**THE REQUEST:** Copy every one of the items below, keeping each line identical to the original.

Source data:

_____

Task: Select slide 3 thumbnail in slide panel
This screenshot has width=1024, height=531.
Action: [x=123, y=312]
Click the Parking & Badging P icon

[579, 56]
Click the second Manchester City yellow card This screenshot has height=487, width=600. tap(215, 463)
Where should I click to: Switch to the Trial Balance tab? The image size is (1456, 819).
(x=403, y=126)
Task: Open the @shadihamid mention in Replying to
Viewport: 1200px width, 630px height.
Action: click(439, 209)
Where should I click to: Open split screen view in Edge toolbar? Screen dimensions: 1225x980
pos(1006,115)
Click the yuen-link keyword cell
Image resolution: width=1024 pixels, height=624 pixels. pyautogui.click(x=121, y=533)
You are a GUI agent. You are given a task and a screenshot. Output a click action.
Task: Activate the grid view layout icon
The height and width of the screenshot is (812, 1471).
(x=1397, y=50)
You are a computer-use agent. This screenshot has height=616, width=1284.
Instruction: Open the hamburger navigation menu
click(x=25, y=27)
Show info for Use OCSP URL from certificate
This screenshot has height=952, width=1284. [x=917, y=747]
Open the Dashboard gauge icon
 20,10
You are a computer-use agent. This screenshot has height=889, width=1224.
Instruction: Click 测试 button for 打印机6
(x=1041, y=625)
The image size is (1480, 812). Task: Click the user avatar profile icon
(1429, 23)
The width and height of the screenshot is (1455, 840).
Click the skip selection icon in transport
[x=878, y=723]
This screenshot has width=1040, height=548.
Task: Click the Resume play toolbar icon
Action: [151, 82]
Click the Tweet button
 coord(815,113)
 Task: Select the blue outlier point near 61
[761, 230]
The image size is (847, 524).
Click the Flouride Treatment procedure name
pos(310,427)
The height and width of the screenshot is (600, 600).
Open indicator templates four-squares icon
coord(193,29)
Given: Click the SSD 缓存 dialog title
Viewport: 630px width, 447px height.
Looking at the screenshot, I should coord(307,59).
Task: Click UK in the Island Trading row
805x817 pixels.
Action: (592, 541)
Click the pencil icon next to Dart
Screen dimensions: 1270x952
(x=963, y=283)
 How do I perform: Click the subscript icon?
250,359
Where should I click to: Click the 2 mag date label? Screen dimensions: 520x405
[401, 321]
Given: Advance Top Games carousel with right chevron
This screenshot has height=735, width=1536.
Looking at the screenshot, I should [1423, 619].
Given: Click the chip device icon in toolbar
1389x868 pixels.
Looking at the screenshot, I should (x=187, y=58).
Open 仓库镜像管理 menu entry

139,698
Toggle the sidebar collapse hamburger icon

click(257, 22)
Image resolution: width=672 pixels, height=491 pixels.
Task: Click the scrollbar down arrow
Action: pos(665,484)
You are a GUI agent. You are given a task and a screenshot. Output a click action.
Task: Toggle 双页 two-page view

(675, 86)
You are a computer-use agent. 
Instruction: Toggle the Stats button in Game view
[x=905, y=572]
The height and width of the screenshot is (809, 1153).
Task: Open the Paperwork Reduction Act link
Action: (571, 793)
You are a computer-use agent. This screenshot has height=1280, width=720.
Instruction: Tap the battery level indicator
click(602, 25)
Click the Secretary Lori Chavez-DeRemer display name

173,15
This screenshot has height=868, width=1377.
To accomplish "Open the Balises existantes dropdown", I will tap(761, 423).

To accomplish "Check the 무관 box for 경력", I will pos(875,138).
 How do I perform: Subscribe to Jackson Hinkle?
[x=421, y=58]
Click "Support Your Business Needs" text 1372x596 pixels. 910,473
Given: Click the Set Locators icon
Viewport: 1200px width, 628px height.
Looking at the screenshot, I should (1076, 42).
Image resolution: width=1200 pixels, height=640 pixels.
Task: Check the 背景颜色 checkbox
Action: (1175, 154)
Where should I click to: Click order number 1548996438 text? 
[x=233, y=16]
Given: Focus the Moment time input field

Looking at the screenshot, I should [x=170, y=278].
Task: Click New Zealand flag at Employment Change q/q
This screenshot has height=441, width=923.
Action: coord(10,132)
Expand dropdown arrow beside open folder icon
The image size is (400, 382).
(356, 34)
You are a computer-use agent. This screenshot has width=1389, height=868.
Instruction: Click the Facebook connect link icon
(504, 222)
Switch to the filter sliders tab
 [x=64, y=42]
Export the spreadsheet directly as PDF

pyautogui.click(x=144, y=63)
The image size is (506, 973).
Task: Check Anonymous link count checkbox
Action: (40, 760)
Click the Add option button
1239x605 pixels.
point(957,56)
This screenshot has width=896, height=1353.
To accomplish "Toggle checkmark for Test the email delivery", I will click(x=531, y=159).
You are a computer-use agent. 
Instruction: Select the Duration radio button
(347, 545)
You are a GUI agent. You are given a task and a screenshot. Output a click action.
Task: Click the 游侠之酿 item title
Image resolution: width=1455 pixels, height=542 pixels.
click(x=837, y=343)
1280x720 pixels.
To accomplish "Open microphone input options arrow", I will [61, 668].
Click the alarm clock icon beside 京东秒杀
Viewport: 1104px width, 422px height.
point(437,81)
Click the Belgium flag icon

_____

**WRITTEN SOLUTION:**
Task: Select slide 3 thumbnail in slide panel
This screenshot has width=1024, height=531.
Action: [x=123, y=312]
Click the Parking & Badging P icon

[579, 56]
Click the second Manchester City yellow card This screenshot has height=487, width=600. tap(215, 463)
Where should I click to: Switch to the Trial Balance tab? The image size is (1456, 819).
(x=403, y=126)
Task: Open the @shadihamid mention in Replying to
Viewport: 1200px width, 630px height.
Action: click(439, 209)
Where should I click to: Open split screen view in Edge toolbar? Screen dimensions: 1225x980
pos(1006,115)
Click the yuen-link keyword cell
Image resolution: width=1024 pixels, height=624 pixels. pyautogui.click(x=121, y=533)
You are a GUI agent. You are given a task and a screenshot. Output a click action.
Task: Activate the grid view layout icon
The height and width of the screenshot is (812, 1471).
(x=1397, y=50)
You are a computer-use agent. This screenshot has height=616, width=1284.
Instruction: Open the hamburger navigation menu
click(x=25, y=27)
Show info for Use OCSP URL from certificate
This screenshot has height=952, width=1284. [x=917, y=747]
Open the Dashboard gauge icon
 20,10
You are a computer-use agent. This screenshot has height=889, width=1224.
Instruction: Click 测试 button for 打印机6
(x=1041, y=625)
The image size is (1480, 812). Task: Click the user avatar profile icon
(1429, 23)
The width and height of the screenshot is (1455, 840).
Click the skip selection icon in transport
[x=878, y=723]
This screenshot has width=1040, height=548.
Task: Click the Resume play toolbar icon
Action: [151, 82]
Click the Tweet button
 coord(815,113)
 Task: Select the blue outlier point near 61
[761, 230]
The image size is (847, 524).
Click the Flouride Treatment procedure name
pos(310,427)
The height and width of the screenshot is (600, 600).
Open indicator templates four-squares icon
coord(193,29)
Given: Click the SSD 缓存 dialog title
Viewport: 630px width, 447px height.
Looking at the screenshot, I should coord(307,59).
Task: Click UK in the Island Trading row
805x817 pixels.
Action: (592, 541)
Click the pencil icon next to Dart
Screen dimensions: 1270x952
(x=963, y=283)
 How do I perform: Click the subscript icon?
250,359
Where should I click to: Click the 2 mag date label? Screen dimensions: 520x405
[401, 321]
Given: Advance Top Games carousel with right chevron
This screenshot has height=735, width=1536.
Looking at the screenshot, I should [1423, 619].
Given: Click the chip device icon in toolbar
1389x868 pixels.
Looking at the screenshot, I should (x=187, y=58).
Open 仓库镜像管理 menu entry

139,698
Toggle the sidebar collapse hamburger icon

click(257, 22)
Image resolution: width=672 pixels, height=491 pixels.
Task: Click the scrollbar down arrow
Action: pos(665,484)
You are a GUI agent. You are given a task and a screenshot. Output a click action.
Task: Toggle 双页 two-page view

(675, 86)
You are a computer-use agent. 
Instruction: Toggle the Stats button in Game view
[x=905, y=572]
The height and width of the screenshot is (809, 1153).
Task: Open the Paperwork Reduction Act link
Action: (571, 793)
You are a computer-use agent. This screenshot has height=1280, width=720.
Instruction: Tap the battery level indicator
click(602, 25)
Click the Secretary Lori Chavez-DeRemer display name

173,15
This screenshot has height=868, width=1377.
To accomplish "Open the Balises existantes dropdown", I will tap(761, 423).

To accomplish "Check the 무관 box for 경력", I will pos(875,138).
 How do I perform: Subscribe to Jackson Hinkle?
[x=421, y=58]
Click "Support Your Business Needs" text 1372x596 pixels. 910,473
Given: Click the Set Locators icon
Viewport: 1200px width, 628px height.
Looking at the screenshot, I should (1076, 42).
Image resolution: width=1200 pixels, height=640 pixels.
Task: Check the 背景颜色 checkbox
Action: (1175, 154)
Where should I click to: Click order number 1548996438 text? 
[x=233, y=16]
Given: Focus the Moment time input field

Looking at the screenshot, I should [x=170, y=278].
Task: Click New Zealand flag at Employment Change q/q
This screenshot has height=441, width=923.
Action: coord(10,132)
Expand dropdown arrow beside open folder icon
The image size is (400, 382).
(356, 34)
You are a computer-use agent. This screenshot has width=1389, height=868.
Instruction: Click the Facebook connect link icon
(504, 222)
Switch to the filter sliders tab
 [x=64, y=42]
Export the spreadsheet directly as PDF

pyautogui.click(x=144, y=63)
The image size is (506, 973).
Task: Check Anonymous link count checkbox
Action: (40, 760)
Click the Add option button
1239x605 pixels.
point(957,56)
This screenshot has width=896, height=1353.
To accomplish "Toggle checkmark for Test the email delivery", I will click(x=531, y=159).
You are a computer-use agent. 
Instruction: Select the Duration radio button
(347, 545)
You are a GUI agent. You are given a task and a screenshot. Output a click action.
Task: Click the 游侠之酿 item title
Image resolution: width=1455 pixels, height=542 pixels.
click(x=837, y=343)
1280x720 pixels.
To accomplish "Open microphone input options arrow", I will [61, 668].
Click the alarm clock icon beside 京东秒杀
Viewport: 1104px width, 422px height.
point(437,81)
Click the Belgium flag icon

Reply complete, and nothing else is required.